■ **Aim of the task**:
Reproduce the entries below, please. Keep every character the same.
*-*-*
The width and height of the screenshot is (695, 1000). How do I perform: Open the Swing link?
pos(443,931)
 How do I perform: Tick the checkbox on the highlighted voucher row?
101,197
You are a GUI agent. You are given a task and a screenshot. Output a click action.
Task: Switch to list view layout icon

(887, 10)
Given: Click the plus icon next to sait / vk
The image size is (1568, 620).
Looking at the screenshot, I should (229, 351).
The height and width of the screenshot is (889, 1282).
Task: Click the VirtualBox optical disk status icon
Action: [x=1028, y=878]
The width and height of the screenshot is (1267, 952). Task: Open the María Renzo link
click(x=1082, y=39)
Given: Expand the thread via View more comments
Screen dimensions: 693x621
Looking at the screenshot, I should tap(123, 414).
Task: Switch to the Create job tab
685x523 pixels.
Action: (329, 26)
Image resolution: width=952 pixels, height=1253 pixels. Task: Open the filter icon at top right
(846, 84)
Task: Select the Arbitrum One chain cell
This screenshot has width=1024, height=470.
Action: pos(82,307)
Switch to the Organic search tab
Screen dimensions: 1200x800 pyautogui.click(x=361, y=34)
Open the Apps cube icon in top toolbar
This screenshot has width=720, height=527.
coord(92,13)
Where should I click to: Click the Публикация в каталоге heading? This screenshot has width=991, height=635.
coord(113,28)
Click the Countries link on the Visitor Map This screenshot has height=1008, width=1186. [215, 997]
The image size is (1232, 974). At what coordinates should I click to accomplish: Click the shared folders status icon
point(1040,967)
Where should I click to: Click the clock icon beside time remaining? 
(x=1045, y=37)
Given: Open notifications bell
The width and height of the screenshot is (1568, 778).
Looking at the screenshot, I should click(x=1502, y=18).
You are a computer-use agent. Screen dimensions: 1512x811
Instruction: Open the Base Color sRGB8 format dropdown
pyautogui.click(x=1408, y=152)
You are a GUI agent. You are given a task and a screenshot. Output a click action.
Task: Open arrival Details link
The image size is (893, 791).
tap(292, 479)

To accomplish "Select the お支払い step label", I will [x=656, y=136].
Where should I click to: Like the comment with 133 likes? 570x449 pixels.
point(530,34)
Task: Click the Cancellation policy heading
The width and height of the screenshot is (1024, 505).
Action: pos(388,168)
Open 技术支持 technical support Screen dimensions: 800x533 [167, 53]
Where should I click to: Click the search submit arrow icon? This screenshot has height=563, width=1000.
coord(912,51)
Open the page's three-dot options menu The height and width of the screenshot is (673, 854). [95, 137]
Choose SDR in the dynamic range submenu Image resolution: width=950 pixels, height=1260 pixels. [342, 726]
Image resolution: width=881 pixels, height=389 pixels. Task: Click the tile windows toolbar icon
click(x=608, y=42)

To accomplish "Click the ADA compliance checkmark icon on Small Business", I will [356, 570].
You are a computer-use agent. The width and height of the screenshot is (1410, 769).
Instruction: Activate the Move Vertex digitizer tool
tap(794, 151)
*-*-*
■ **Written response**:
The width and height of the screenshot is (695, 1000). How do I perform: Open the Swing link?
pos(443,931)
 How do I perform: Tick the checkbox on the highlighted voucher row?
101,197
You are a GUI agent. You are given a task and a screenshot. Output a click action.
Task: Switch to list view layout icon

(887, 10)
Given: Click the plus icon next to sait / vk
The image size is (1568, 620).
Looking at the screenshot, I should (229, 351).
The height and width of the screenshot is (889, 1282).
Task: Click the VirtualBox optical disk status icon
Action: [x=1028, y=878]
The width and height of the screenshot is (1267, 952). Task: Open the María Renzo link
click(x=1082, y=39)
Given: Expand the thread via View more comments
Screen dimensions: 693x621
Looking at the screenshot, I should tap(123, 414).
Task: Switch to the Create job tab
685x523 pixels.
Action: (329, 26)
Image resolution: width=952 pixels, height=1253 pixels. Task: Open the filter icon at top right
(846, 84)
Task: Select the Arbitrum One chain cell
This screenshot has width=1024, height=470.
Action: pos(82,307)
Switch to the Organic search tab
Screen dimensions: 1200x800 pyautogui.click(x=361, y=34)
Open the Apps cube icon in top toolbar
This screenshot has width=720, height=527.
coord(92,13)
Where should I click to: Click the Публикация в каталоге heading? This screenshot has width=991, height=635.
coord(113,28)
Click the Countries link on the Visitor Map This screenshot has height=1008, width=1186. [215, 997]
The image size is (1232, 974). At what coordinates should I click to accomplish: Click the shared folders status icon
point(1040,967)
Where should I click to: Click the clock icon beside time remaining? 
(x=1045, y=37)
Given: Open notifications bell
The width and height of the screenshot is (1568, 778).
Looking at the screenshot, I should click(x=1502, y=18).
You are a computer-use agent. Screen dimensions: 1512x811
Instruction: Open the Base Color sRGB8 format dropdown
pyautogui.click(x=1408, y=152)
You are a GUI agent. You are given a task and a screenshot. Output a click action.
Task: Open arrival Details link
The image size is (893, 791).
tap(292, 479)

To accomplish "Select the お支払い step label", I will [x=656, y=136].
Where should I click to: Like the comment with 133 likes? 570x449 pixels.
point(530,34)
Task: Click the Cancellation policy heading
The width and height of the screenshot is (1024, 505).
Action: pos(388,168)
Open 技术支持 technical support Screen dimensions: 800x533 [167, 53]
Where should I click to: Click the search submit arrow icon? This screenshot has height=563, width=1000.
coord(912,51)
Open the page's three-dot options menu The height and width of the screenshot is (673, 854). [95, 137]
Choose SDR in the dynamic range submenu Image resolution: width=950 pixels, height=1260 pixels. [342, 726]
Image resolution: width=881 pixels, height=389 pixels. Task: Click the tile windows toolbar icon
click(x=608, y=42)

To accomplish "Click the ADA compliance checkmark icon on Small Business", I will [356, 570].
You are a computer-use agent. The width and height of the screenshot is (1410, 769).
Instruction: Activate the Move Vertex digitizer tool
tap(794, 151)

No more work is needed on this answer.